| What the task requires |
Begin at the line below that contains "Instruction: Open Grok from the sidebar". Repeat it and all remaining lines of the records exactly.
[[ Task material open ]]
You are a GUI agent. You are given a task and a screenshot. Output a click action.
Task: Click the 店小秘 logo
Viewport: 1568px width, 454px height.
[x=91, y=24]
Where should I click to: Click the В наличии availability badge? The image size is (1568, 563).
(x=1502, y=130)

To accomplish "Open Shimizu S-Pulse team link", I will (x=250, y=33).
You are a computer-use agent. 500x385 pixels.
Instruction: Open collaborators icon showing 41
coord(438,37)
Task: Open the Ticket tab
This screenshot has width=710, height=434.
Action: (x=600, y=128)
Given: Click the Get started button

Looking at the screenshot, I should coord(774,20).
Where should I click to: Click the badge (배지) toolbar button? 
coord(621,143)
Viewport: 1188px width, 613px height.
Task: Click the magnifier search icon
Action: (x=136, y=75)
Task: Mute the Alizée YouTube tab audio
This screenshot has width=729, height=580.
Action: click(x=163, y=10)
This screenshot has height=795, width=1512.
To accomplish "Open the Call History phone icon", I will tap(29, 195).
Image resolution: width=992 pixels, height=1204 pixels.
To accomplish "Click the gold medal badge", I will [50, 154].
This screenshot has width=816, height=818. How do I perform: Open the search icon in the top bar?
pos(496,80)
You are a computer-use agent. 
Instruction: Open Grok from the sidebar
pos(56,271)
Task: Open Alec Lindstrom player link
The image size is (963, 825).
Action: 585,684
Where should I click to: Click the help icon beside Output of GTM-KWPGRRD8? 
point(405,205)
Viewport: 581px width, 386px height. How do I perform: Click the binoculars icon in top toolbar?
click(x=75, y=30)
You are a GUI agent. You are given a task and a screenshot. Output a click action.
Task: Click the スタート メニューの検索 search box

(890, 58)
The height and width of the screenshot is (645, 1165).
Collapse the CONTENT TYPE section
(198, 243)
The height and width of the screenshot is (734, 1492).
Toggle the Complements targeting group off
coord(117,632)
[[ Task material closed ]]
| Solution to this task |
Instruction: Open Grok from the sidebar
pos(56,271)
Task: Open Alec Lindstrom player link
The image size is (963, 825).
Action: 585,684
Where should I click to: Click the help icon beside Output of GTM-KWPGRRD8? 
point(405,205)
Viewport: 581px width, 386px height. How do I perform: Click the binoculars icon in top toolbar?
click(x=75, y=30)
You are a GUI agent. You are given a task and a screenshot. Output a click action.
Task: Click the スタート メニューの検索 search box

(890, 58)
The height and width of the screenshot is (645, 1165).
Collapse the CONTENT TYPE section
(198, 243)
The height and width of the screenshot is (734, 1492).
Toggle the Complements targeting group off
coord(117,632)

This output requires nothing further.